Estimates
\int_{l}^r \text{ExpFam}(\theta, g(x)) \mathcal{N} (x | \mu, \sigma^2) \mathrm d x
via deterministic numerical integration.
The values l and r are necessarily the lower and upper bound of the likelihood domain. (The user is not allowed to set it.) g(\cdot) is a link function and \theta determines the exponential-family distribution of interest:
- Bernoulli :c:func:`liknorm_set_bernoulli`
- Binomial :c:func:`liknorm_set_binomial`
- Poisson :c:func:`liknorm_set_poisson`
- Exponential :c:func:`liknorm_set_exponential`
- Gamma :c:func:`liknorm_set_gamma`
- Geometric :c:func:`liknorm_set_geometric`
You can install it via [conda](http://conda.pydata.org/docs/index.html)
conda install -c conda-forge liknorm
or by cloning this repository and building it
git clone https://github.com/glimix/liknorm.git
cd liknorm
mkdir build
cd build
cmake ..
make
sudo make install
Suppose you have the file
/* example.c */
#include "liknorm.h"
#include <stdio.h>
int main()
{
double log_zeroth, mean, variance;
double prior_var = 2.5;
double prior_mean = -2.0;
double nsuccesses = 2;
double ntrials = 15;
LikNormMachine *machine = liknorm_create_machine(500);
liknorm_set_binomial(machine, nsuccesses, ntrials);
liknorm_set_prior(machine, 1 / prior_var, prior_mean / prior_var);
liknorm_integrate(machine, &log_zeroth, &mean, &variance);
printf("%f\n", log_zeroth);
printf("%f\n", mean);
printf("%f\n", variance);
liknorm_destroy_machine(machine);
}
Compiling, linking, and running it via
cc libliknorm.a example.c -o example
./example
should print:
-2.049961 -2.038184 0.524308
.. c:function:: LikNormMachine* liknorm_create_machine(int size) Create a Machine instance capable of doing numerical integration. :param int size: Number of integration points. ``500`` points should be enough. ``300`` is usually fine too. :return: Machine instance to perform integration. :rtype: LikNormMachine*
.. c:function:: void liknorm_integrate(LikNormMachine *machine, double *log_zeroth, double *mean, double *variance) Perform numerical integration. :param LikNormMachine* machine: Machine to perform integration. :param double* log_zeroth: Zeroth moment. :param double* log_mean: First moment of the normalized distribution. :param double* log_variance: Variance of the normalized distribution.
.. c:function:: void liknorm_destroy_machine(LikNormMachine *machine) Destroy a Machine instance. :param LikNormMachine* machine: Machine to be destroyed.
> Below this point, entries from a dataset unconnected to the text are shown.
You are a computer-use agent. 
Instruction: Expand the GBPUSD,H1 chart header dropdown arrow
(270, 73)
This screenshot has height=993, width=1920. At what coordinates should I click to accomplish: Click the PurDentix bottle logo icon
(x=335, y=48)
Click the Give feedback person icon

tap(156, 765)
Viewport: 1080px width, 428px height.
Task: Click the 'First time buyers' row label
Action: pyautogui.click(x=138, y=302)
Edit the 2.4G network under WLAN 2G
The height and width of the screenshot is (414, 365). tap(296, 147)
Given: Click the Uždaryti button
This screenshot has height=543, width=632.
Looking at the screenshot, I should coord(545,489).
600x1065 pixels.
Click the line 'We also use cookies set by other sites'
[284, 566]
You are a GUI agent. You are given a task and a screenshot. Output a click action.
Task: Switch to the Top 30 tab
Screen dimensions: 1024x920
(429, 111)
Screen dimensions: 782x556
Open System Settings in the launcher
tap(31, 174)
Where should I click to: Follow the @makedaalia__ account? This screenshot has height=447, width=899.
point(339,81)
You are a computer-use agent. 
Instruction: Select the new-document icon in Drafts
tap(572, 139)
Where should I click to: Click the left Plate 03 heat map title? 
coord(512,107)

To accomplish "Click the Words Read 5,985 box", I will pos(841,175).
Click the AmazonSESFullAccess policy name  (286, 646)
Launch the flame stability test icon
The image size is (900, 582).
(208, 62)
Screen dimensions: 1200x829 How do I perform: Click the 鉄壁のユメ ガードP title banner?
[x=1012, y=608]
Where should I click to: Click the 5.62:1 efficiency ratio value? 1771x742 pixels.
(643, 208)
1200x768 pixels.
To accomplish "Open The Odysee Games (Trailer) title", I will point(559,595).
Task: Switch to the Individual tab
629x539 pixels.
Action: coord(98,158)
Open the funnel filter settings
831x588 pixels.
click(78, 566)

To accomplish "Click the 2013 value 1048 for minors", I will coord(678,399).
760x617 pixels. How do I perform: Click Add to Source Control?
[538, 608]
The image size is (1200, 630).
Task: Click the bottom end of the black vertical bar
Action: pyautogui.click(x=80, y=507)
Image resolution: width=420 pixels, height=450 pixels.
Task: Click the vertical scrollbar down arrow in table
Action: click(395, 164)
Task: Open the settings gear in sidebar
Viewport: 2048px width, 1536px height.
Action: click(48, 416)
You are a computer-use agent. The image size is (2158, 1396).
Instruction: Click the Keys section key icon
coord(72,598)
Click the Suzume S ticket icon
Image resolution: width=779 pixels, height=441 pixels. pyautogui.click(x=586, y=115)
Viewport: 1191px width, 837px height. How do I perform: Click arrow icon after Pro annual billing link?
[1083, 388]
Always call it before exiting your program, otherwise it will leak memory.
.. c:function:: void liknorm_set_bernoulli(LikNormMachine *machine, double k) Set a Bernoulli likelihood. :param LikNormMachine* machine: Machine to perform integration. :param double k: ``0`` or ``1`` indicating a Bernoulli outcome.
.. c:function:: void liknorm_set_binomial(LikNormMachine *machine, double k, double n) Set a Binomial likelihood. :param LikNormMachine* machine: Machine to perform integration. :param double k: Number of successes. :param double n: Number of trials.
.. c:function:: void liknorm_set_poisson(LikNormMachine *machine, double k) Set a Poisson likelihood. :param LikNormMachine* machine: Machine to perform integration. :param double k: Number of successes.
.. c:function:: void liknorm_set_exponential(LikNormMachine *machine, double x) Set a Exponential likelihood. :param LikNormMachine* machine: Machine to perform integration. :param double x: Time span.
.. c:function:: void liknorm_set_gamma(LikNormMachine *machine, double x, double a) Set a Gamma likelihood. :param LikNormMachine* machine: Machine to perform integration. :param double x: Positive outcome. :param double a: Shape parameter.
.. c:function:: void liknorm_set_geometric(LikNormMachine *machine, double x) Set a Geometric likelihood. :param LikNormMachine* machine: Machine to perform integration. :param double x: Number of trials to success.
.. c:function:: void liknorm_set_prior(LikNormMachine *machine, double tau, double eta) Set the natural parameters of Normal prior. :param LikNormMachine* machine: Machine to perform integration. :param double tau: It equals to :math:`\sigma^{-2}`. :param double eta: It equals to :math:`\mu \sigma^{-2}`.